We urge the Menhaden Management Board to pursue swift implementation of ERPs through Amendment 3 to protect the growing menhaden population and its many predators. This historic step forward would be in keeping with the recommendations of a large and growing body of science, and will serve to set the stage for the eventual release of BERP-derived ERPs.

Thank you for your consideration,

[i] ASMFC (2017). Draft Amendment 3 to the Interstate Fishery Management Plan for Atlantic Menhaden For Public Comment.

[ii] For example, see: Cury, P.M. et al. (Dec. 2011). Global Seabird Response to Forage Fish Depletion—One-Third for the Birds. Science: 334(6063), p. 1703-1706; Essington, T.E. et al. (2015). Fishing amplifies forage fish population collapses.
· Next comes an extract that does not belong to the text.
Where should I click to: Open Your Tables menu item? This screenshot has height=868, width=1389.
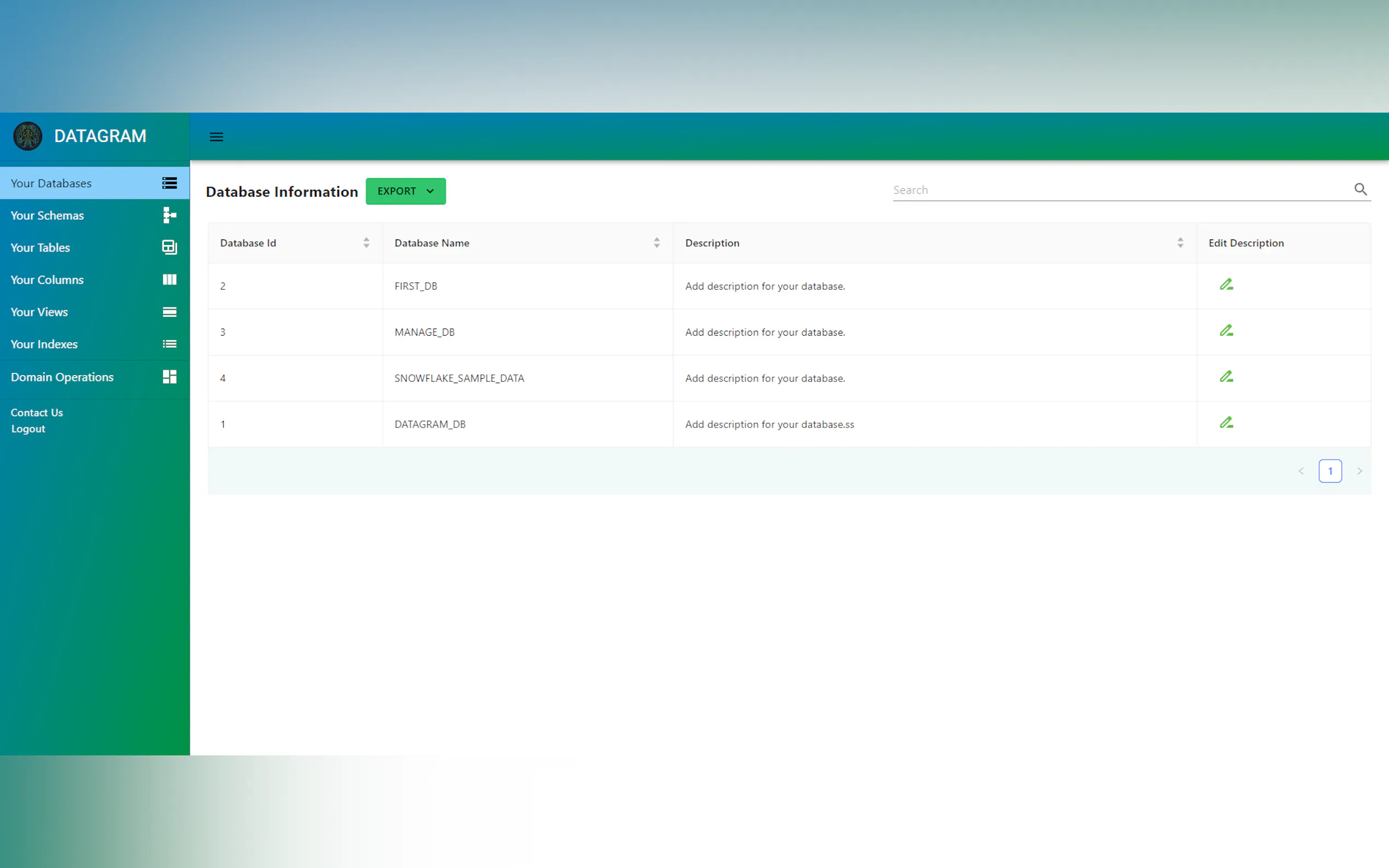40,248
Proc. Natl. Acad. Sci.: 112(21), p. 6648-6652; Pikitch, E. et al. (2012). Little Fish, Big Impact: Managing a Crucial Link in Ocean Food Webs. Lenfest Ocean Program, Wash., DC; Pikitch, E. et al. (2017). The strong connection between forage fish and their predators: A response to Hilborn et al. (2017). Fisheries Research; J.P. Roux, J.P et al. (2013). Jellyfication of marine ecosystems as a likely consequence of overfishing small pelagic fishes: lessons from the Benguela. Bull. Mar. Sci.: 89(1), p. 249-284; Smith, A.D.M. et al. (July 2011). Impacts of Fishing Low-Trophic Level Species on Marine Ecosystems. Science: 333(6046), p. 1147-1150.

[iii] Buchheister, A, Miller, T.J., & E.D. Houde (2017). Evaluating ecosystem-based reference points for Atlantic menhaden (Brevoortia tyrannus). Marine and Coastal Fisheries, DOI: 10.1080/19425120.2017.1360420

[iv] ASMFC (Feb. 2016). Interstate Fisheries Management Program Charter.

[v] Gascón, V. & R. Werner (2006). CCAMLR and Antarctic Krill: Ecosystem Management Around the Great White Continent. Sustainable Development Law & Policy: 7(1): p. 14-16.

[vi] Monterey Bay Aquarium (Dec. 2016). Seafood Watch Standard for Fisheries Version F3.2.

[vii] Marine Stewardship Council (Oct. 2014). Fisheries Certification Requirements and Guidance, Version 2.0.